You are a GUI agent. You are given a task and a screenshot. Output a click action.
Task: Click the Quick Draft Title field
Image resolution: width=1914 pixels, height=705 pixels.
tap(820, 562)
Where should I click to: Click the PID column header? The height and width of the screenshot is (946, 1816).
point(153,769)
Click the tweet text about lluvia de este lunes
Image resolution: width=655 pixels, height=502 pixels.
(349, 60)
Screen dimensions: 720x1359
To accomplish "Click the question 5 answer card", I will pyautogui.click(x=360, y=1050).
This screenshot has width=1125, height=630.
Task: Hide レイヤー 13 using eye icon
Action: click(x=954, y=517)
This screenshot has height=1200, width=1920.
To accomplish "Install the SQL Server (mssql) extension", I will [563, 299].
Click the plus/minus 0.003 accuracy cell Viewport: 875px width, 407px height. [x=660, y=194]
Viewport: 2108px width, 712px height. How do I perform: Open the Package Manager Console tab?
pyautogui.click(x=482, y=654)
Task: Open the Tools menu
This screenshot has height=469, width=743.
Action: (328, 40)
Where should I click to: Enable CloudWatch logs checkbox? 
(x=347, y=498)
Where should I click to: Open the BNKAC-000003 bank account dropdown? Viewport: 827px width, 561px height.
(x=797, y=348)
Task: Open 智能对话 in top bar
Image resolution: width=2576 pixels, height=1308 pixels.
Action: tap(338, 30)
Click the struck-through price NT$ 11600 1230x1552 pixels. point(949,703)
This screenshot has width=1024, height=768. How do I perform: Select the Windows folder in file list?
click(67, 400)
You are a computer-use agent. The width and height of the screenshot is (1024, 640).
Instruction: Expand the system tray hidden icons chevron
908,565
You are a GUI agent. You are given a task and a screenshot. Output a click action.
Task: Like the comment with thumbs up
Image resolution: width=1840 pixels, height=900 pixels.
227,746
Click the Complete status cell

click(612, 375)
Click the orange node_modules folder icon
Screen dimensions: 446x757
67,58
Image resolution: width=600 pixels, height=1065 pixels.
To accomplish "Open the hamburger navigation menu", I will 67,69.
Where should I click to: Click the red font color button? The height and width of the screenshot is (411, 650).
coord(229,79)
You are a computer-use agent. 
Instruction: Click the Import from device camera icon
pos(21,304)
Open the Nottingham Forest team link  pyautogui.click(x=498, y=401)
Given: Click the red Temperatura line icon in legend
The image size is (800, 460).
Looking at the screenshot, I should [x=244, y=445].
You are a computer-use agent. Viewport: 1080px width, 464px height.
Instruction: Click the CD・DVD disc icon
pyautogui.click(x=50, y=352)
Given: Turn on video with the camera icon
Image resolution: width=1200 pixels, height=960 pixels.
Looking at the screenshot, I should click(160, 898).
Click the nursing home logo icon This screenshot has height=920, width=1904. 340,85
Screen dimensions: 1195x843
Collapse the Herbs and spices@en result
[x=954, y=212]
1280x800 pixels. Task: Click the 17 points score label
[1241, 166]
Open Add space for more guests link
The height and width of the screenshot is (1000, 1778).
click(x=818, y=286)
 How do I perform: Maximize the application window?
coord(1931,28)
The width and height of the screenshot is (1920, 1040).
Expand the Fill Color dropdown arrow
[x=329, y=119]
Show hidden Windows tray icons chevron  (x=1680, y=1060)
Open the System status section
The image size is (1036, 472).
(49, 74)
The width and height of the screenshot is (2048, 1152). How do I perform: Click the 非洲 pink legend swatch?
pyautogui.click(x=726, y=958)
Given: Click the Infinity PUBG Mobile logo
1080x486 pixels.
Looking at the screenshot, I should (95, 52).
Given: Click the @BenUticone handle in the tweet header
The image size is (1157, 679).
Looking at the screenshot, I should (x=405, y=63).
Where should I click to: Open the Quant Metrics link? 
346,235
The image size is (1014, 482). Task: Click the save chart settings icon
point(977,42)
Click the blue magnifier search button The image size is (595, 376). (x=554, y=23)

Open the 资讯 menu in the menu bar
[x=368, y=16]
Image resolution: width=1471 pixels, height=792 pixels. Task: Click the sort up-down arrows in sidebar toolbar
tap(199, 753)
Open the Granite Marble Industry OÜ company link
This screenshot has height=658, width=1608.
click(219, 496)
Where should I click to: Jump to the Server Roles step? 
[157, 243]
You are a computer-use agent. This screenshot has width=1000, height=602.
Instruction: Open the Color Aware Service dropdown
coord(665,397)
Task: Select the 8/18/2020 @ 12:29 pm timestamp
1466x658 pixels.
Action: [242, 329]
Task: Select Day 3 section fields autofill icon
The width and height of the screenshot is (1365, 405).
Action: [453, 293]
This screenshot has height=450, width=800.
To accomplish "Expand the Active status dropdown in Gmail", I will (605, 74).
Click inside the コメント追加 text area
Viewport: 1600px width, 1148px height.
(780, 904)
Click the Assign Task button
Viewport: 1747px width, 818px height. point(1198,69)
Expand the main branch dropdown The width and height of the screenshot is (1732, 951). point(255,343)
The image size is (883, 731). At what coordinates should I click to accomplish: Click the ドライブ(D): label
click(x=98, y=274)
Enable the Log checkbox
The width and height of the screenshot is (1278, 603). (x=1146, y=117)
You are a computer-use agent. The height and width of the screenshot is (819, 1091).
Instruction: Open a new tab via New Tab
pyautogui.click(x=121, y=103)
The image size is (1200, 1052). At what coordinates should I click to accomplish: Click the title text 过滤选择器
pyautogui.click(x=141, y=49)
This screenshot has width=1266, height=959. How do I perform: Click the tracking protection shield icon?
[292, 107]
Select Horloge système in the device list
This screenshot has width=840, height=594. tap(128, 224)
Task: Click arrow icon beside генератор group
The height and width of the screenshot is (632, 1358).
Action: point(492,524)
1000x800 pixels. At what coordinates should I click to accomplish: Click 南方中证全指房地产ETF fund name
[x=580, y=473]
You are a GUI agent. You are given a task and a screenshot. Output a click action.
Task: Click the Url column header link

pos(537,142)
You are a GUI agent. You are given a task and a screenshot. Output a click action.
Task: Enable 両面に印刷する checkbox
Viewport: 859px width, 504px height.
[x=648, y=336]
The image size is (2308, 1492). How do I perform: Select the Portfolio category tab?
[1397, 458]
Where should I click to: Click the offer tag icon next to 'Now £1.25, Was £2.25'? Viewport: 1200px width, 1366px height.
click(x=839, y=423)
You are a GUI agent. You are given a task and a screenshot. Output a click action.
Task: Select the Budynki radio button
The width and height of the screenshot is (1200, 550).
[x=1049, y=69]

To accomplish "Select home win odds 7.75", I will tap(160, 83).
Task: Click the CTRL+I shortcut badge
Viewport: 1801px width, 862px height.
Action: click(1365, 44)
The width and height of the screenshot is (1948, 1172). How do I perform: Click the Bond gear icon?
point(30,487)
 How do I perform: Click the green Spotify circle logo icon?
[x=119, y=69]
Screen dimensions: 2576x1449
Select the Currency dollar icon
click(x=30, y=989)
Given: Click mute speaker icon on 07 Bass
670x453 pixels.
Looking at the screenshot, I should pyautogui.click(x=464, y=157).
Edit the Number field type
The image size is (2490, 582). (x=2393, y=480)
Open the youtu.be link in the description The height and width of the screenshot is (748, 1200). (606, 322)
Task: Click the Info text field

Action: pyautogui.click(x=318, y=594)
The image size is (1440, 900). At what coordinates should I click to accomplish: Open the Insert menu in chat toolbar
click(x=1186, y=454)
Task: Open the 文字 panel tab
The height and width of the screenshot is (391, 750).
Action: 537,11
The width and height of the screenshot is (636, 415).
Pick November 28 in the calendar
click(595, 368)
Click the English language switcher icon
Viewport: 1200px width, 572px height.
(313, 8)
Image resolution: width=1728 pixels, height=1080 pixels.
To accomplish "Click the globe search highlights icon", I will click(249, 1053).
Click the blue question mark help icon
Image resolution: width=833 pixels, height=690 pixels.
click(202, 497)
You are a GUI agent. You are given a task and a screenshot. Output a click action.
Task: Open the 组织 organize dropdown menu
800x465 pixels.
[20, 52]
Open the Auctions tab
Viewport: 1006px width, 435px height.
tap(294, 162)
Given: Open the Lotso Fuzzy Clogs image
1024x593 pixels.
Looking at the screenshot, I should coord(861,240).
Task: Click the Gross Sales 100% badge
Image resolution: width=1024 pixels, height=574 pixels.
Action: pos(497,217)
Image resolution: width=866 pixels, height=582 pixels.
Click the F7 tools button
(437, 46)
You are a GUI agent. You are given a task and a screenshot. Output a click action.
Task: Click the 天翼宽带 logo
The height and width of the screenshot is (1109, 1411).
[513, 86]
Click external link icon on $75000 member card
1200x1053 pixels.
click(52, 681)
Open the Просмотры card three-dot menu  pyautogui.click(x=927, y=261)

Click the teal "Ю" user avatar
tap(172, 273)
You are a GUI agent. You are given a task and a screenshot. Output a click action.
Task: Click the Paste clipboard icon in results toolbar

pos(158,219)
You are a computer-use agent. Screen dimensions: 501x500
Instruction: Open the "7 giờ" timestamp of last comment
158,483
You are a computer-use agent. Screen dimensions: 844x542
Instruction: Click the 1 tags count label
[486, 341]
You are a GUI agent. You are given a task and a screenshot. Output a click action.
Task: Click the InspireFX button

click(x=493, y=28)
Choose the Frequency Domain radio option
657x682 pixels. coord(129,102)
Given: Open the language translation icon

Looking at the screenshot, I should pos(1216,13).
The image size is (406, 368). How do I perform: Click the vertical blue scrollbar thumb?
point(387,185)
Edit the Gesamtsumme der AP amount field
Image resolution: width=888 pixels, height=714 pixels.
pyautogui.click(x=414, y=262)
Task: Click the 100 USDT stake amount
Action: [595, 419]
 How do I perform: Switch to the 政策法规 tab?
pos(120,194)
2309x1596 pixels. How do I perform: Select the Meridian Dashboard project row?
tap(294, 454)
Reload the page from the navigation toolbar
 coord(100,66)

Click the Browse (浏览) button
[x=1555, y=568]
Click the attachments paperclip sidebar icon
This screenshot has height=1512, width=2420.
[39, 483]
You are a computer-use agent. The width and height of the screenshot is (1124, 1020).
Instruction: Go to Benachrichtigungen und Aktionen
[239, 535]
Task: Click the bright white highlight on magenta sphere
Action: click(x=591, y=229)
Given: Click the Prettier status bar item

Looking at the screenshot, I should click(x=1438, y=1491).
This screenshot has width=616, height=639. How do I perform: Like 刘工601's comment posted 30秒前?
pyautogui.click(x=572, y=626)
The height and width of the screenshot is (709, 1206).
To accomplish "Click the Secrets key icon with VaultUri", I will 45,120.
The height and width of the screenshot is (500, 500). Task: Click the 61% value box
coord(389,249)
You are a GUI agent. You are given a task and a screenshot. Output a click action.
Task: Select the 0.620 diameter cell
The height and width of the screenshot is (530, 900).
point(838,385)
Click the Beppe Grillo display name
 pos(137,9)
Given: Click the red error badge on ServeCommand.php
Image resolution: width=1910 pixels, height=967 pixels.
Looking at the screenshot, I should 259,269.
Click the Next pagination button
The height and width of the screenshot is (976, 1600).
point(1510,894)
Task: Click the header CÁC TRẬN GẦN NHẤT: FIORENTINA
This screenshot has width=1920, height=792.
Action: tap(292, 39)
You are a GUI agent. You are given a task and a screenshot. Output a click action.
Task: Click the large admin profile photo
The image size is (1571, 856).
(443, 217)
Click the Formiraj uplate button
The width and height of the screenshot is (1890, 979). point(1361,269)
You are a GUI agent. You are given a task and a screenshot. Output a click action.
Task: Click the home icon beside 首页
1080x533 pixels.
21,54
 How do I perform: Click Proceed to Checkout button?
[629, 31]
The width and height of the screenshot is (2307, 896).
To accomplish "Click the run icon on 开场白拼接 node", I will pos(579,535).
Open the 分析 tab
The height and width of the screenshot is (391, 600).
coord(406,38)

TO DO:
Copy the items word for word, from the first line up to and including the line with "Click the plus/minus".

RESPONSE BELOW:
You are a GUI agent. You are given a task and a screenshot. Output a click action.
Task: Click the Quick Draft Title field
Image resolution: width=1914 pixels, height=705 pixels.
tap(820, 562)
Where should I click to: Click the PID column header? The height and width of the screenshot is (946, 1816).
point(153,769)
Click the tweet text about lluvia de este lunes
Image resolution: width=655 pixels, height=502 pixels.
(349, 60)
Screen dimensions: 720x1359
To accomplish "Click the question 5 answer card", I will pyautogui.click(x=360, y=1050).
This screenshot has width=1125, height=630.
Task: Hide レイヤー 13 using eye icon
Action: click(x=954, y=517)
This screenshot has height=1200, width=1920.
To accomplish "Install the SQL Server (mssql) extension", I will [563, 299].
Click the plus/minus 0.003 accuracy cell Viewport: 875px width, 407px height. [x=660, y=194]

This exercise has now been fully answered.